The article is rather long and I didn’t manage to read it all. But why wouldn’t this be done like a lock, where the shape of the key determines how far (or in this case which) pins are pushed? That way, you never have to touch the rotating wheel directly.
The key then would just be an internal wheel that rotates and pushes out the right pins. If it works for a lock, surely it would work for something with much less resistance?
Edit: nvm, they discussed this and dismissed it, although I don’t fully agree with the reason.
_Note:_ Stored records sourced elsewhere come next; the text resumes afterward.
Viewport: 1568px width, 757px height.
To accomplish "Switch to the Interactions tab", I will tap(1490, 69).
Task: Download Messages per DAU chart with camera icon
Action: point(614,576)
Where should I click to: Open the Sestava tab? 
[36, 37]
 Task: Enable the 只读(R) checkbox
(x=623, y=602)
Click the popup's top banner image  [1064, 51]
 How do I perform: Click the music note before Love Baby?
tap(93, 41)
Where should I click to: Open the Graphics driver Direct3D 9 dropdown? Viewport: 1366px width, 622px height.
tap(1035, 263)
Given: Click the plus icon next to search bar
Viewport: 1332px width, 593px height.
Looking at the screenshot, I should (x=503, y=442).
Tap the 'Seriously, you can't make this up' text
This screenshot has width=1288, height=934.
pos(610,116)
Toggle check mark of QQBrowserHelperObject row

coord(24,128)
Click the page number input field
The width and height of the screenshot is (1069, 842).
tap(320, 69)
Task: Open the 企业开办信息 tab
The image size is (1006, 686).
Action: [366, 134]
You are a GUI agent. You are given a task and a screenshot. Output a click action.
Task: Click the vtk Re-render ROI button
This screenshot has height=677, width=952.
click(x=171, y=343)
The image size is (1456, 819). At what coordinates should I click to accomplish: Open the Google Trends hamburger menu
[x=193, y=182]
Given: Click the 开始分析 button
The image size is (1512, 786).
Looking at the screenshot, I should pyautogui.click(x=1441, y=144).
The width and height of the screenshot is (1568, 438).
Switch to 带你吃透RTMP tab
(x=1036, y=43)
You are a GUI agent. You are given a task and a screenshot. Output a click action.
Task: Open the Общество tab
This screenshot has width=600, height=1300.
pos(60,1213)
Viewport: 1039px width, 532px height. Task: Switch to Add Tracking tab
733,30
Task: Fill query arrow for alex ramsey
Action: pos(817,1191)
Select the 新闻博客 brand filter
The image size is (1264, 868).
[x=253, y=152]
Personally, I would have looked at more options before going for the (rather large) motorized wheel route. Two that come to mind are reusing the ball-type powered typewriters from the 80s/90s since the balls had embossed letters and high-precision positioning already. A second is microfluidic displays, which cellphone makers toyed with for on-screen keyboard tactile feedback back in the early 2010s. And indeed a quick search shows that a University of Michigan team used exactly that for a braille display 8 years ago [1] and it's spinning out into a company now. The company that was working on this for "pop-up" touchscreens 10 years ago was Tactus [2]. On the electromechanical side, it looks like there's an open source movement already with some interesting results so far [3].
Beautiful example of the innovation narrative that keeps CTOs of the largest companies awake at night. A (very) intelligent outsider, with pen and paper, computer, a 3D printer who lives where Aliexpress delivers. Meanders and bounces between theory, practice and sleep deprivation can come up with a disruptive PoC in a matter of weeks [0].
I would really like this to work, and/or that it inspires others to make these braille readers affordable.
Dumb question. Could one instead go with some sort of inflatable system? Thin layer of plastic with some controllable channels. Inflate the individual dots? There was an early smartphone that had a system like this for tactile feedback, I don’t know if it ever went into production.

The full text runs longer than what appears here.